Tenable's recently released 2026 Cloud and AI Security Risk Report exposes challenges confronting organisations due to growing AI exposure gaps. As businesses rapidly adopt new technologies and integrate third-party code packages, their ability to manage resulting cyber risks struggles to keep pace.
The report highlights four major areas of concern: the security posture of AI systems, vulnerabilities in the supply chain, inadequate implementation of the least privilege principle, and exposure due to unmonitored cloud workloads. The findings reveal that these elements collectively represent a formidable challenge that demands action from security teams worldwide.
Key findings:
- Widespread Vulnerabilities: Eighty-six percent of organisations host third-party code with critical vulnerabilities, while one in eight have used compromised packages, offering hackers a gateway into their systems.
- Non-Human Identity Risks: With 52% of risk emerging from AI agents and service accounts, the "toxic combinations" of permissions are hard to track without cohesive tools.

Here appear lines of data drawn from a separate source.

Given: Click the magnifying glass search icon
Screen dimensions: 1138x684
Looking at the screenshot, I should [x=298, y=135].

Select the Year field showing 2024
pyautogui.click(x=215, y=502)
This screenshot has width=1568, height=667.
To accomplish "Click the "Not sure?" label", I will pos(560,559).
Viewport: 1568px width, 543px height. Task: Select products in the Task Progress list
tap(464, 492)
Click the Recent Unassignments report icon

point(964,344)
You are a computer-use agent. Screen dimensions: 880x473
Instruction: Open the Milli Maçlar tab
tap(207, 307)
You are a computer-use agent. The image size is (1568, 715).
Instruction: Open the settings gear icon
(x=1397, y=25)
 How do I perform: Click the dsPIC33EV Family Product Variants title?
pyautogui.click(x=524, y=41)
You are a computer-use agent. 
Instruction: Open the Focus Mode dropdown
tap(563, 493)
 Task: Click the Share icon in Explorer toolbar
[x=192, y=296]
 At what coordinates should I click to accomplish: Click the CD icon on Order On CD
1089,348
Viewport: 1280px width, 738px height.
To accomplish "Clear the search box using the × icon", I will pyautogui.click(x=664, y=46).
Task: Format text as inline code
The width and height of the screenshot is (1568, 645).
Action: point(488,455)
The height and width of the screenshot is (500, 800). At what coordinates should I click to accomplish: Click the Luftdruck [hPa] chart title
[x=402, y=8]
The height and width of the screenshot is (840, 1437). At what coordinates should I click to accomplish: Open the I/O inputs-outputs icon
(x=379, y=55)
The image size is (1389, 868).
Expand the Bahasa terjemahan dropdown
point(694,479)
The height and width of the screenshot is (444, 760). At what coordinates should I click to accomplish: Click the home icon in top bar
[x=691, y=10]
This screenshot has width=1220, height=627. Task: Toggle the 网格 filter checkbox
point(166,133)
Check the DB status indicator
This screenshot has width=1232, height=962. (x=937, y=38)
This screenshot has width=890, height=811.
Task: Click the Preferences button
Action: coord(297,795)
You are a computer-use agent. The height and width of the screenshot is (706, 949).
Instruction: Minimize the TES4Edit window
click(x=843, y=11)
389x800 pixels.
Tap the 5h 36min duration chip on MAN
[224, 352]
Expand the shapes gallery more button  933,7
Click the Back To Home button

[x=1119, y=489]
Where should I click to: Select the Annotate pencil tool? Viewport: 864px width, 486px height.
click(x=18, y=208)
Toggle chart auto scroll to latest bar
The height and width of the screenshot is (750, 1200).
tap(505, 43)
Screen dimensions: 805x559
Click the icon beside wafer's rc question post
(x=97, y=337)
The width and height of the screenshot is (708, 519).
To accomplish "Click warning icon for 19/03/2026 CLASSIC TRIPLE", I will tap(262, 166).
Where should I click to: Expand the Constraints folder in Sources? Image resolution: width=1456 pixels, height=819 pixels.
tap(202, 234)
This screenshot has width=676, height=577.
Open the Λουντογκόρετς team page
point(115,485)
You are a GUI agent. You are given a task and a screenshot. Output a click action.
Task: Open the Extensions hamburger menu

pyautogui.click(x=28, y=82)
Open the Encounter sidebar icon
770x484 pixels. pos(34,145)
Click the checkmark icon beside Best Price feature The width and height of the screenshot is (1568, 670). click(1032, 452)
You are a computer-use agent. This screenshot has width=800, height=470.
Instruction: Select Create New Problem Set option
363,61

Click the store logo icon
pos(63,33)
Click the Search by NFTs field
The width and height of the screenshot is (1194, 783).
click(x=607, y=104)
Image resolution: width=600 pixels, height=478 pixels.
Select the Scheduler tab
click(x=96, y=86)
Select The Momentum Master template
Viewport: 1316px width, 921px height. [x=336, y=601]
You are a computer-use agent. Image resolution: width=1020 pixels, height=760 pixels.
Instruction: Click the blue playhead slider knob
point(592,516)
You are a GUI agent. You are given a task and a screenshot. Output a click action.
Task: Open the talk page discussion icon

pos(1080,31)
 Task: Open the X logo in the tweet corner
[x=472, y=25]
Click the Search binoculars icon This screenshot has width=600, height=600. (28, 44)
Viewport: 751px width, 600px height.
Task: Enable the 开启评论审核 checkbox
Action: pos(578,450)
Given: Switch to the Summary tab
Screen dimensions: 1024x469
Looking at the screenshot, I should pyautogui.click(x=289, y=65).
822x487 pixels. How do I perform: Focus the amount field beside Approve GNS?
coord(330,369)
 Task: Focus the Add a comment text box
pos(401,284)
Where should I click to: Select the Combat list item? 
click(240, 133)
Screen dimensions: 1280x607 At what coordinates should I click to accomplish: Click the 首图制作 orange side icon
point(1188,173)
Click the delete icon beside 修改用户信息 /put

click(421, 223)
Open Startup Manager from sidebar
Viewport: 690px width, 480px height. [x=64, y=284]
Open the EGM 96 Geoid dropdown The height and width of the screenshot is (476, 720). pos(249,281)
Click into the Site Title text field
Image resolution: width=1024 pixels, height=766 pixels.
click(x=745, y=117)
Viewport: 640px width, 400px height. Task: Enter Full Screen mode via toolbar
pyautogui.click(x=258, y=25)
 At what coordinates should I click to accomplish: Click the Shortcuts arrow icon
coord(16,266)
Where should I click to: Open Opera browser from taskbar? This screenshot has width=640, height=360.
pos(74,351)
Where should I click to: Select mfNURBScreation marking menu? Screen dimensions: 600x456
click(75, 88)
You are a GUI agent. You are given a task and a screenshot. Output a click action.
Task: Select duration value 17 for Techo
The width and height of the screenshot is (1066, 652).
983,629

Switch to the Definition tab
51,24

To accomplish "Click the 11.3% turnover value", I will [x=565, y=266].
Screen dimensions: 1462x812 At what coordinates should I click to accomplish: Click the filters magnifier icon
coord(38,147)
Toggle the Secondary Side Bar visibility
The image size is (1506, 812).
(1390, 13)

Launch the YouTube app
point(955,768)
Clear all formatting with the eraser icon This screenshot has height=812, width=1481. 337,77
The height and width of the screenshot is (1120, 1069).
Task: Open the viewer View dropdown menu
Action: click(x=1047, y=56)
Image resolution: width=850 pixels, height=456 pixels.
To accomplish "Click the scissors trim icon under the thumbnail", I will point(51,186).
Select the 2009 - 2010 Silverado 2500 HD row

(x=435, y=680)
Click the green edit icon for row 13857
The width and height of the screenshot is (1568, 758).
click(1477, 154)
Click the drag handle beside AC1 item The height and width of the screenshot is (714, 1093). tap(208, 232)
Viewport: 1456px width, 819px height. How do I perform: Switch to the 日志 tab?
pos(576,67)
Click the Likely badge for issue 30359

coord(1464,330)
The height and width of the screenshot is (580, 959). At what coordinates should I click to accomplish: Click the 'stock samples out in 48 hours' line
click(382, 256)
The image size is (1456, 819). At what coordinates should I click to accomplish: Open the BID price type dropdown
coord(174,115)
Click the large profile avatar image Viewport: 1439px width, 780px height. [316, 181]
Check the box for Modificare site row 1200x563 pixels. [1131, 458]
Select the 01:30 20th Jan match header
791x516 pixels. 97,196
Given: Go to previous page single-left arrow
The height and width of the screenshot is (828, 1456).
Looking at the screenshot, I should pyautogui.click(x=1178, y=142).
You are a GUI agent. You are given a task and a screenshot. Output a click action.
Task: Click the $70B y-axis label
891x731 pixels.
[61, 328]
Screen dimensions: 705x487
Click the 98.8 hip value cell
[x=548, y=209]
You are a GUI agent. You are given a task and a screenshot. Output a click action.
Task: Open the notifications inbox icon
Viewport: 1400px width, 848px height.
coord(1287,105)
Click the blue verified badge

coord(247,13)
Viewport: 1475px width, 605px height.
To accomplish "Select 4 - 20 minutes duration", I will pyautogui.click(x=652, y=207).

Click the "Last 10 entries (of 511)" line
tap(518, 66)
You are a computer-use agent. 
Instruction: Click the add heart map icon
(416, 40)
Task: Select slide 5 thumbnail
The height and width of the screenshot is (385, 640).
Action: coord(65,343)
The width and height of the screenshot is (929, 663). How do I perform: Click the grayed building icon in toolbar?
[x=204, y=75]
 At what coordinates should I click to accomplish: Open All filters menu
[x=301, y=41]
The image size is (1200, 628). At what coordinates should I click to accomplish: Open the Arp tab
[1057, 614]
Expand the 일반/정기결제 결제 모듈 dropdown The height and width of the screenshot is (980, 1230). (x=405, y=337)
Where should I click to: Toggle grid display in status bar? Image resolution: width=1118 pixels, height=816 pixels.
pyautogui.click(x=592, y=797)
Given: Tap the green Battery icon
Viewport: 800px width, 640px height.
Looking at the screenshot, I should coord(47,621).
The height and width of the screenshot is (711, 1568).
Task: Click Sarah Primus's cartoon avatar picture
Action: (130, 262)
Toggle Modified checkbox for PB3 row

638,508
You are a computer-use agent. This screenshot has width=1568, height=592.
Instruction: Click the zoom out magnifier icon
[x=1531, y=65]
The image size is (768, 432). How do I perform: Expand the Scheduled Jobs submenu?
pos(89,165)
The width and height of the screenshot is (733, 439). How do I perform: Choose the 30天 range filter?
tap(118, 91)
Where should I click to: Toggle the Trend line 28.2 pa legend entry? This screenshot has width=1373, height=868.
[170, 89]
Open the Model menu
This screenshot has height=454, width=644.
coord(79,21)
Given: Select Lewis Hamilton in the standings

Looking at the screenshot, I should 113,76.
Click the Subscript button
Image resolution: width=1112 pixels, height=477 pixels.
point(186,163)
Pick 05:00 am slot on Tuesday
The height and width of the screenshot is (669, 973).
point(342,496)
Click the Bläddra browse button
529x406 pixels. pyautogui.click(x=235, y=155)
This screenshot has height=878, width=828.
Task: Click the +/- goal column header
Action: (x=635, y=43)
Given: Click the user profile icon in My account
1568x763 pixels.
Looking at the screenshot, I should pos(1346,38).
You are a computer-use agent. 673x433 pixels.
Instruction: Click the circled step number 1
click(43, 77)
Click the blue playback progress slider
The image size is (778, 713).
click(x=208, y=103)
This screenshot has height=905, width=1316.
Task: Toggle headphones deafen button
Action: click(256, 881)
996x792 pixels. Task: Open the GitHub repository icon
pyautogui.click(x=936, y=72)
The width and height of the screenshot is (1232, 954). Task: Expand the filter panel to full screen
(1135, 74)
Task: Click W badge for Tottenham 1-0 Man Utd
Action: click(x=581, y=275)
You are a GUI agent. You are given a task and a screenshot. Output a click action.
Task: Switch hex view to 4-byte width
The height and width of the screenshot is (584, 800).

- Ghost Secrets: Sixty-five percent of organisations possess dormant cloud credentials tied to crucial administrative tasks, raising the risk of unauthorised access.
- AI Administrative Permissions: Eighteen percent have granted AI services extensive privileges that lack rigorous oversight, providing attackers with ample opportunities.
These revelations underscore the importance of strong governance over AI and cloud technologies. As AI infiltration into supply chains accelerates with inadequate vetting, security systems must adapt. The invisible attack vectors arising from these gaps enable threat actors to covertly exploit weaknesses.
Tenable suggest that organisations should intensify their focus on exposure management by enforcing stringent visibility and identity-centric controls. This includes implementing the least privilege principle and addressing ghost identity risks to safeguard against security oversights. Steps such as consolidating visibility across code packages, virtual machines, identity access, and cloud environments can mitigate extensive supply chain exposure.
Tenable's report urges business leaders and security teams to embrace a unified exposure path. By integrating security tools and protocols holistically, companies can not only alleviate "security debt" but also manage tangible business risks more proactively.
The adoption of AI and cloud technologies presents a dual-edged sword for modern enterprises. While these innovations offer competitive advantages and efficiencies, they simultaneously expose critical vulnerabilities. By implementing robust exposure management practices and aligning security oversight with technological advancements, organisations can better protect themselves against the evolving threat landscape.